Expensive infrastructure improvements would remain with the city, where historical failures to invest over the years will magically convert into expensive-to-maintain projects, funded mostly with state money. Long term maintenance of these assets will not be properly funded, as new revenue from rental apartments, and incremental taxes will likely underperform expectations and disappear into newly proposed TIFs in any case.
The cost of public realm amenities and improvements designed to discourage car use (like shared parking and parking reduction strategies) would sit with property owners through complicated land use regulations that give a lot of discretion to the Zoning Commission for compliance.
Residents who wanted things like community gardens, government offices, job-producing workplaces, reduced pass-through traffic and a neighborhood grocery market were told that the height and density restrictions that keep our neighborhood a “village” would have to make way to incentivize builders to pay for those things within their projects. In three early reports to the Oversight Committee, every single patch of “open space” that appeared on the maps either already existed, or proposed on private property.
Traffic control strategies proposed tools that would not address the root causes of traffic in the area. The study bypassed solutions like convenient means for people to access the train station without being dropped off in a car, or providing an incentive for a neighborhood market so people do not have to drive out of the area for groceries, or anchoring government services or tourist attractions with complementary economic activity to bring in dollars via the train. Instead roads and parking are to be redesigned as unpleasant and difficult, to make car travel less competitive with public transit, and forces residents to compete for scarce parking resources with faddish trends like scooters that have little documented safe usage in Norwalk.

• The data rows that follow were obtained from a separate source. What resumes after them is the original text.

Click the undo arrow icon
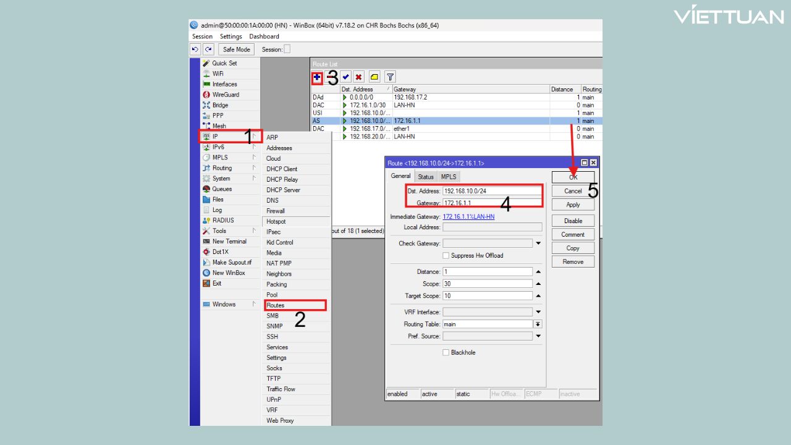The width and height of the screenshot is (791, 445). click(x=196, y=49)
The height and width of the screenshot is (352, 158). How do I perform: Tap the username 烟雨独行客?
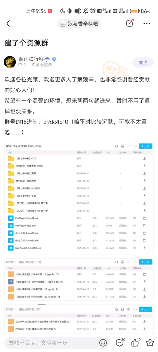click(x=31, y=59)
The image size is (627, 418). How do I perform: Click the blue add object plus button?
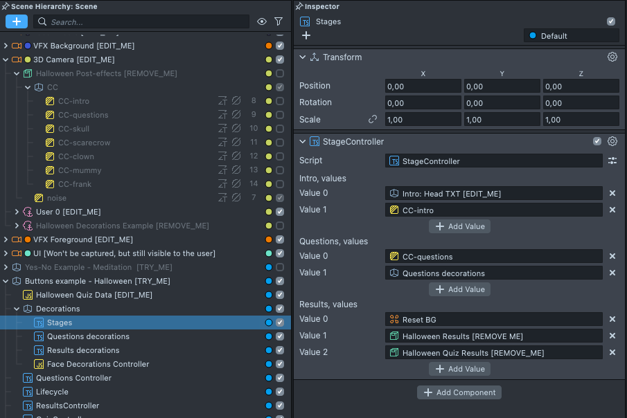pyautogui.click(x=17, y=21)
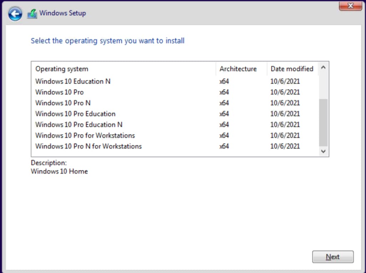Click the Architecture column header

[x=238, y=69]
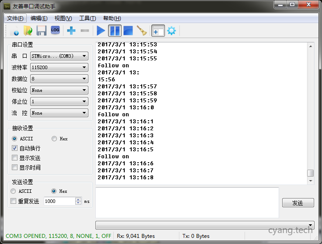This screenshot has width=322, height=244.
Task: Click the 发送 send button
Action: 298,203
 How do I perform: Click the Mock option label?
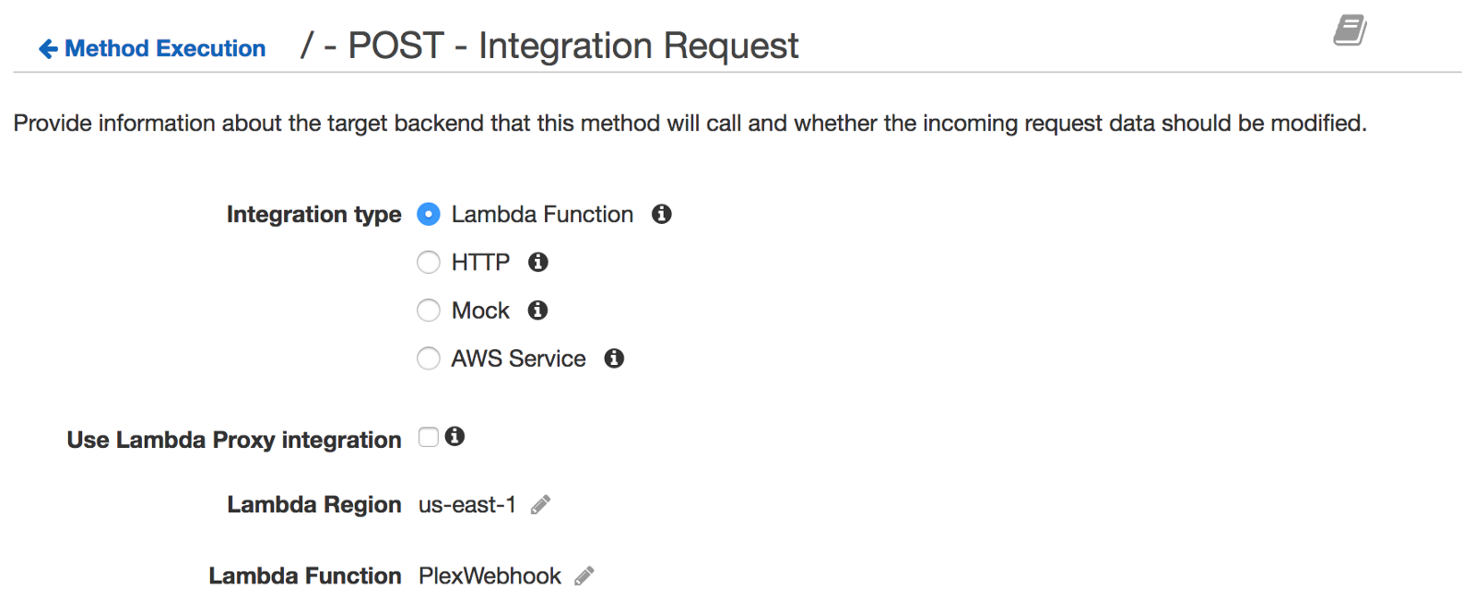pyautogui.click(x=480, y=311)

As the plan continued to develop, new “easter eggs” appeared, that were neither conceived by, nor presented to the public, but found their way into iterations of the plan seemingly out of thin air (like adding another neighborhood zone, apparently for the purpose of gentrifying the area near the public works facilities.) Later on, the idea of moving the public works garage out of East Norwalk and developing that site was dropped in, even though it was not identified early on as susceptible to change.

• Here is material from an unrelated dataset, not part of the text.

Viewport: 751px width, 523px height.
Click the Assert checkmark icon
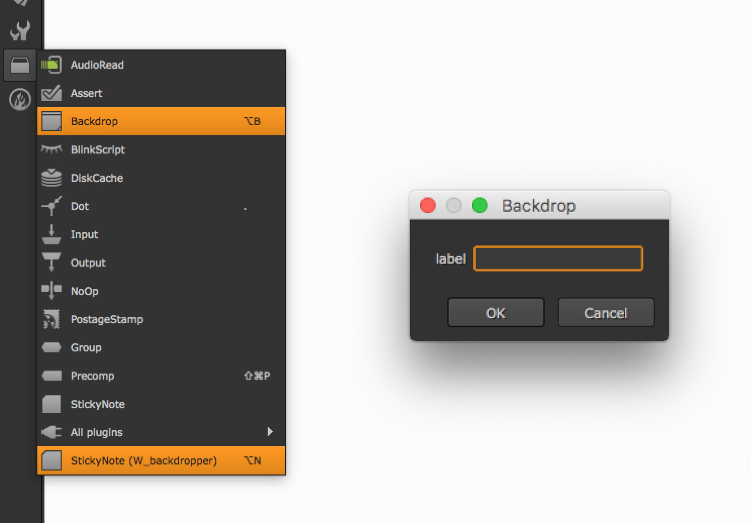(51, 93)
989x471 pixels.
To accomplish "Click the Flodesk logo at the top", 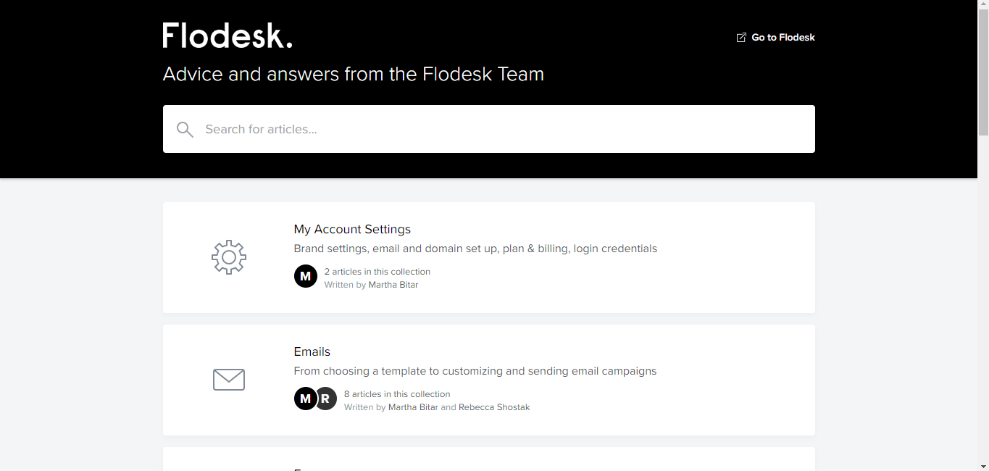I will 227,35.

At the end of the day, after concluding that Zoning restrictions are discouraging property owners from improving and investing in the area; the proposal includes 15 pages of loosening the Zoning restrictions, and 25 pages of new village design restrictions, including the need to hire a consultant to ensure compliance, which will only add to the expense and complexity any property owner might experience in attempting to develop here.
Of the Top Ten Action Items called for in the plan, nine of them have to do with land use, the tenth is a bullet-point list of “area-wide actions” that are supposed to be at the heart of TOD, and zero of them relate to an actual strategy for the train station itself. We will get dense development, with the façade of “village” through design restrictions.
People who love East Norwalk will move on, and new residents will not have an area appreciably different from Port Chester. The powers-that-be in Norwalk really don’t care, because the money from the next taxpayer that moves in is just as green as the money of the taxpayer that just moved out.
Debora Goldstein is a former Third Taxing District Commissioner. She served on the East Norwalk TOD Oversight Committee as TTD representative, before failing to win reelection last fall.